David Jay and the Rise of Asexual Visibility

Photo courtesy of David Jay

Photo courtesy of David Jay

David Jay is the creator of the Asexual Visibility and Education Network and has been a prominent asexual activist since the early 2000s. In this interview, he discusses coming to terms with his identity, how it has impacted his relationship, and what it was like to be a part of the asexual movement from the start.

LTA: Could you start by introducing yourself and explaining what you do?

My name is David Jay, and I use he/him pronouns. I live in San Francisco with my two co-parents and my kid, who is two and a half. I chair the board of an organization I founded called the Asexuality Visibility and Education Network. For a long time, I have been working to create an open and honest public dialogue about ace experiences and to help aces explore themselves and express themselves.

LTA: What has your personal journey with asexuality been like?

What the task asks:
Reproduce the passage of the David Jay interview between "LTA: Could you" and "asexuality been like?", inclusive.

Data entries:
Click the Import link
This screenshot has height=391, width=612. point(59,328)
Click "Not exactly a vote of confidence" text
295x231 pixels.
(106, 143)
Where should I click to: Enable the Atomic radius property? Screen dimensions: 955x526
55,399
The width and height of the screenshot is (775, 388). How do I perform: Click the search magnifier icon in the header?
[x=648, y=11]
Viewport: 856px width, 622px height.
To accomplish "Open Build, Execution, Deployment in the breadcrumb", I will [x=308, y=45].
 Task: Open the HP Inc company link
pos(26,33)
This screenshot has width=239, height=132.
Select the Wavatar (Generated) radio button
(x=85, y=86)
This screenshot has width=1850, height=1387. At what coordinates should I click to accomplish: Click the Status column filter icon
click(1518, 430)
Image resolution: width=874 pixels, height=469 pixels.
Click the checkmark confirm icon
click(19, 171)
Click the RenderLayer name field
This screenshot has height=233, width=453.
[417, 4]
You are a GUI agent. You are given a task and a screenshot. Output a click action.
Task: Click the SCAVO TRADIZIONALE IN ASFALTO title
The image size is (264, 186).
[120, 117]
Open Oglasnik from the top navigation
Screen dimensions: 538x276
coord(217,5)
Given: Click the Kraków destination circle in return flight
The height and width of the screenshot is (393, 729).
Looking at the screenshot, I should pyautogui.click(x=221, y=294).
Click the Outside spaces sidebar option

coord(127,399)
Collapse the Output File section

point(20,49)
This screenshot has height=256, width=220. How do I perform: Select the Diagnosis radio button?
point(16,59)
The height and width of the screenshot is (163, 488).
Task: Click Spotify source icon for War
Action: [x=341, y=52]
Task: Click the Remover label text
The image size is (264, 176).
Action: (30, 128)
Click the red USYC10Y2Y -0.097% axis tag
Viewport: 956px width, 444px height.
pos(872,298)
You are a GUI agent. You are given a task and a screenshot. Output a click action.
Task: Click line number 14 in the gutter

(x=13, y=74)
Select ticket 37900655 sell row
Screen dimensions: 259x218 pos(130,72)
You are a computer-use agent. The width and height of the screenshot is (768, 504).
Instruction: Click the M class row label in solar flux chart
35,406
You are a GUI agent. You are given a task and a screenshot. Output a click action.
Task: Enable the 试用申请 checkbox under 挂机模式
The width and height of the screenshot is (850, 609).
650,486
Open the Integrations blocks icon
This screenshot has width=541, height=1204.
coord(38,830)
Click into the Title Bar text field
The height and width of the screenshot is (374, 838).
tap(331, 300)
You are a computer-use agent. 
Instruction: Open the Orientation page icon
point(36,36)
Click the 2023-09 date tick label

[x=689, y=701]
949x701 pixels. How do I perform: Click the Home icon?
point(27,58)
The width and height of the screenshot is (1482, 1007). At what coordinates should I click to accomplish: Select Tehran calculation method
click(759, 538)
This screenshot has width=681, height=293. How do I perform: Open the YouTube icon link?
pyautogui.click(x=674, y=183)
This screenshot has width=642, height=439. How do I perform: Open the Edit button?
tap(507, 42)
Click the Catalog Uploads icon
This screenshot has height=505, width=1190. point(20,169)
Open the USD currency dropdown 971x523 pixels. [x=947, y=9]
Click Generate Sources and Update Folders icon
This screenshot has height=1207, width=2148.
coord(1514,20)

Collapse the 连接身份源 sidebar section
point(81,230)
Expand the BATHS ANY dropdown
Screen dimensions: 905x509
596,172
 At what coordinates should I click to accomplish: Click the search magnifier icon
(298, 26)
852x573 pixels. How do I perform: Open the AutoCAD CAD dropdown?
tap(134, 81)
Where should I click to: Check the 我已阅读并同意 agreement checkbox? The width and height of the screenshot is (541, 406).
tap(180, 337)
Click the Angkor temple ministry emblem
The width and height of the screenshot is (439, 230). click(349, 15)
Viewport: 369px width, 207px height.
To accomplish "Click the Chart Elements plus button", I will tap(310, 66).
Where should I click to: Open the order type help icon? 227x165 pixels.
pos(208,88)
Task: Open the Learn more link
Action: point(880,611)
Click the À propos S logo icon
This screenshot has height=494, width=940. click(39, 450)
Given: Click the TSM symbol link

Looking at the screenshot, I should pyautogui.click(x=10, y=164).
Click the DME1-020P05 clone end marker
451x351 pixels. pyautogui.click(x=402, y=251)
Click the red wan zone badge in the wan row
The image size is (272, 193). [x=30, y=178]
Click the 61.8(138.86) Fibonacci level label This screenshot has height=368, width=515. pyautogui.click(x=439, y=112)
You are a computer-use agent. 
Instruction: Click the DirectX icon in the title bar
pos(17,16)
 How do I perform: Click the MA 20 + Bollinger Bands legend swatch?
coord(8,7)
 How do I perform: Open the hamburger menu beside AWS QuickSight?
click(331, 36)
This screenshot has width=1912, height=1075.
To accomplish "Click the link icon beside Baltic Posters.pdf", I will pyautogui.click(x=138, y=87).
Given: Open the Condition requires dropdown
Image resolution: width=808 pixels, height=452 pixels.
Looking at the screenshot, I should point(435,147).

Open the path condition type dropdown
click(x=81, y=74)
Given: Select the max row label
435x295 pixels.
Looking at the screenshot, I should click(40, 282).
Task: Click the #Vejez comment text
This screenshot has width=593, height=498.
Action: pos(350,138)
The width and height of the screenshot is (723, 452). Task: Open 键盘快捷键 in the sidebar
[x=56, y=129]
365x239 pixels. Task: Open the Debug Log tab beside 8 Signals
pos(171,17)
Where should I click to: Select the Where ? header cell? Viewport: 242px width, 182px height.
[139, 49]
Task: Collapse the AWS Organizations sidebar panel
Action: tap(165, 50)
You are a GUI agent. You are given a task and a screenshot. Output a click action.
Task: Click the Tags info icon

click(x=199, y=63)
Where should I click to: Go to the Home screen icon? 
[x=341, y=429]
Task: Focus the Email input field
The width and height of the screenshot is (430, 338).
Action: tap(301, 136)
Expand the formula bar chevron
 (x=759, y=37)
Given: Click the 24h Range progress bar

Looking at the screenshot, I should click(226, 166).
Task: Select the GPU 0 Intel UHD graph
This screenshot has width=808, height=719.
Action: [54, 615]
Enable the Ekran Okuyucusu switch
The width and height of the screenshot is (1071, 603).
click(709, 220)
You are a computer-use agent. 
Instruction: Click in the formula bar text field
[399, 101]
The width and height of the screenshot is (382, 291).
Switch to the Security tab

Exercise response:
LTA: Could you start by introducing yourself and explaining what you do?

My name is David Jay, and I use he/him pronouns. I live in San Francisco with my two co-parents and my kid, who is two and a half. I chair the board of an organization I founded called the Asexuality Visibility and Education Network. For a long time, I have been working to create an open and honest public dialogue about ace experiences and to help aces explore themselves and express themselves.

LTA: What has your personal journey with asexuality been like?